The most important question for the European Union today is whether BREXIT signals the beginning of the end for the entire bloc, or will ultimately serve to discourage other countries from attempting to cut ties.
BREXIT: a denial of democracy
No one was more surprised by the result of the 2016 Referendum on BREXIT than the British people themselves. Up to the very last moment, even the strongest supporters of leaving the Union were absolutely sure that those in power would do something to stop it, that the political elite (both local and European) would overrule the will of the people. The murder of MP Jo Cox a few days before the referendum seemed to be the final proof that there would be no BREXIT, that society would again be pushed into a complex of guilt and the imagined threat of “extremists”– in a word, that after this prolonged circus of democracy, everything would remain the same. However, for now, it seems that the show must go on, and that that it might go on for much longer. This is no longer just about denying the people of the UK the right to the choice they made democratically, it is now also about humiliating them for making it. It is about laughing at them and ridiculing the democratic mechanism itself (allegedly the foundation of Western identity). Simply put, it is about making the people realize that their voices and votes have no meaning.
Of course, we can also see the endless BREXIT process as part of a struggle between various factions of the Western establishment (more in economic terms than political) and wonder if a successfully divorced United Kingdom could become part of a new geopolitical order focused on old-fashioned industrial Capitalism, adhering to slightly more traditional, conservative ideological content and propaganda. This would run counter to the foundation of Great Britain as the premier nation representing Global Financial Capitalism.
Finding itself in a World free of American dominance poses a serious and existential question for Europe: will it be able to make a last passionate effort and become one of the centres of the multipolar world, or will it play a passive role in America’s death convulsions and help it in its struggle to secure as many assets as possible before the inevitable moment of transition. Europe does have another choice. It has the opportunity to be an active participant in the coming transformation. What exactly this transformation will look like is impossible to know for certain– it may very well continue the model of liberal capitalism with another country at the center.

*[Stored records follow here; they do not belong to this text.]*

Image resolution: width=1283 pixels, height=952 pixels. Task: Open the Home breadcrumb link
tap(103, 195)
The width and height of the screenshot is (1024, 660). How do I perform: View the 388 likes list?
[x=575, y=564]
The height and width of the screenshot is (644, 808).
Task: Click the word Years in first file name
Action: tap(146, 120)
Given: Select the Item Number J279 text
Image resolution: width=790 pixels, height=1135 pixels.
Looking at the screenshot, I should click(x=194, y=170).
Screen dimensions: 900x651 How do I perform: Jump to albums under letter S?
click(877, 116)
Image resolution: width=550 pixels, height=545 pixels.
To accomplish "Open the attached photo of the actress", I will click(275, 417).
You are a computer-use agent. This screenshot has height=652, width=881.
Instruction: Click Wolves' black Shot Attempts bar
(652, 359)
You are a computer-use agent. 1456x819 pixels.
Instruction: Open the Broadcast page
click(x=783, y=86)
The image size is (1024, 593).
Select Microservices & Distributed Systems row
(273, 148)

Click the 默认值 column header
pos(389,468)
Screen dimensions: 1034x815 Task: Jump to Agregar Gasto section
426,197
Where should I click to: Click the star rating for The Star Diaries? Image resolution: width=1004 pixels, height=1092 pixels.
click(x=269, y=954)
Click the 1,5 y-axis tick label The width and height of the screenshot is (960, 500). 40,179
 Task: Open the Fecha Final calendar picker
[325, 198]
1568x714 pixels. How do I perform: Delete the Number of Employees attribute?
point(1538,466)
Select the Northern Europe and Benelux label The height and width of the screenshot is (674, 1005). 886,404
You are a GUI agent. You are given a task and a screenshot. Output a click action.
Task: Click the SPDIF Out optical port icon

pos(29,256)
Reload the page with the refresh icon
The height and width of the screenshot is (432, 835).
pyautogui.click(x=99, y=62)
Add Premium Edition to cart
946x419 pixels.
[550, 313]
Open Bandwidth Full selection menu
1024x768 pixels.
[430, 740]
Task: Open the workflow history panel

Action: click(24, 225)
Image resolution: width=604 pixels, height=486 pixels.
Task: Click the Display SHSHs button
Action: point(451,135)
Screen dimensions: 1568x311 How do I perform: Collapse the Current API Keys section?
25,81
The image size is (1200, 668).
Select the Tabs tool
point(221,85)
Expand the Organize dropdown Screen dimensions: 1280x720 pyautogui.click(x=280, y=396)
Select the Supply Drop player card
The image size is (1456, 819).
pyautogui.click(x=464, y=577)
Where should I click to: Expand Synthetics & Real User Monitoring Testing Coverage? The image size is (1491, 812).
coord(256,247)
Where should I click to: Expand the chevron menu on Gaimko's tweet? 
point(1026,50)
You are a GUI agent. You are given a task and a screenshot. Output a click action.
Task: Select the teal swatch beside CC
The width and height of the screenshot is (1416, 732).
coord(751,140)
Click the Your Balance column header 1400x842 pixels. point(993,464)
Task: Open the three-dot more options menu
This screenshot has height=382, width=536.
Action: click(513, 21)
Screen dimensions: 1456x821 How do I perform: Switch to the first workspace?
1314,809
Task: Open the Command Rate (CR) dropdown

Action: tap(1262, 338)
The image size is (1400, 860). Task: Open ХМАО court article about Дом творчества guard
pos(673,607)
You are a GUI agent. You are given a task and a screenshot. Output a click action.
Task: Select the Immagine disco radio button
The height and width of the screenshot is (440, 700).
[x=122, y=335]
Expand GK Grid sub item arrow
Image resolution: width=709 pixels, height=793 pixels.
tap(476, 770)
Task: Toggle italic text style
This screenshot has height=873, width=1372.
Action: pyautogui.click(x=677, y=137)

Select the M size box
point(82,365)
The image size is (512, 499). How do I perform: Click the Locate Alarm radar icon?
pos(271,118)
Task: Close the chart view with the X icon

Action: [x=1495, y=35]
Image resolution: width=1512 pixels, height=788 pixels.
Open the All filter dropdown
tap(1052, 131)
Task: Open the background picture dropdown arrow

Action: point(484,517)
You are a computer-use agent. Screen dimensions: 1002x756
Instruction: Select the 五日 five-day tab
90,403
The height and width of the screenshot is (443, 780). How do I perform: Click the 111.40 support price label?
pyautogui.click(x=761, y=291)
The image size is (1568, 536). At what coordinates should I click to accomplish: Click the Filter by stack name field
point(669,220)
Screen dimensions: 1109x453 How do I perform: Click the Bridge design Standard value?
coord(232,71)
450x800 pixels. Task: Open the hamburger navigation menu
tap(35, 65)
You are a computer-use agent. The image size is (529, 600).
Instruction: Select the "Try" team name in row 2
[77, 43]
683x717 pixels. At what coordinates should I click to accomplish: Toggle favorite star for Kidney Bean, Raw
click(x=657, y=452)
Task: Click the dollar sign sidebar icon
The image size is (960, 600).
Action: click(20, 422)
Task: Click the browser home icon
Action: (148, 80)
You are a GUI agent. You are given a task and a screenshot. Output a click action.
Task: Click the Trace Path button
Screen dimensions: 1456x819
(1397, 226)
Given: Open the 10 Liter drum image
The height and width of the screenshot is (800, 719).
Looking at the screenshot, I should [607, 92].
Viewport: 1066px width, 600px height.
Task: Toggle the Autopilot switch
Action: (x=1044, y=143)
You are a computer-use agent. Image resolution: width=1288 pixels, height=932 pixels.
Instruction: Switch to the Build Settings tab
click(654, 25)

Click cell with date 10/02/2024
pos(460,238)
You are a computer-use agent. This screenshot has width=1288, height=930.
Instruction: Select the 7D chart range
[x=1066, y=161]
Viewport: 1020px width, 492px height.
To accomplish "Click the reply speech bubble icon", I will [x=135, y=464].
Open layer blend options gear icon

Modern Europe is experiencing an identity crisis – its people have been threatened and beaten into understanding that they should not even dream of the possibility they might be able to choose their own future. As the endless disputes over BREXIT unfold, the gap between the political/economic elite and the rest of the UK has become a microcosm for the entire EU. Although there is nearly universal awareness that the EU must undergo a significant transformation, the political elite are ready and willing to do everything in their power to maintain the status quo. This is precisely what is happening now in the UK, where the idea of leaving the European Union is being discredited through the obstinance and stubbornness of certain political forces, regardless of the costs and what it might imply after hundreds of years of touting the virtues of democracy. While democracy has been invoked ad nauseam as the element that separates liberal governments from the rest of the world over which they claim dominion, it is now all too evident that the word was merely a smokescreen for the of a certain political class, both in London and Brussels.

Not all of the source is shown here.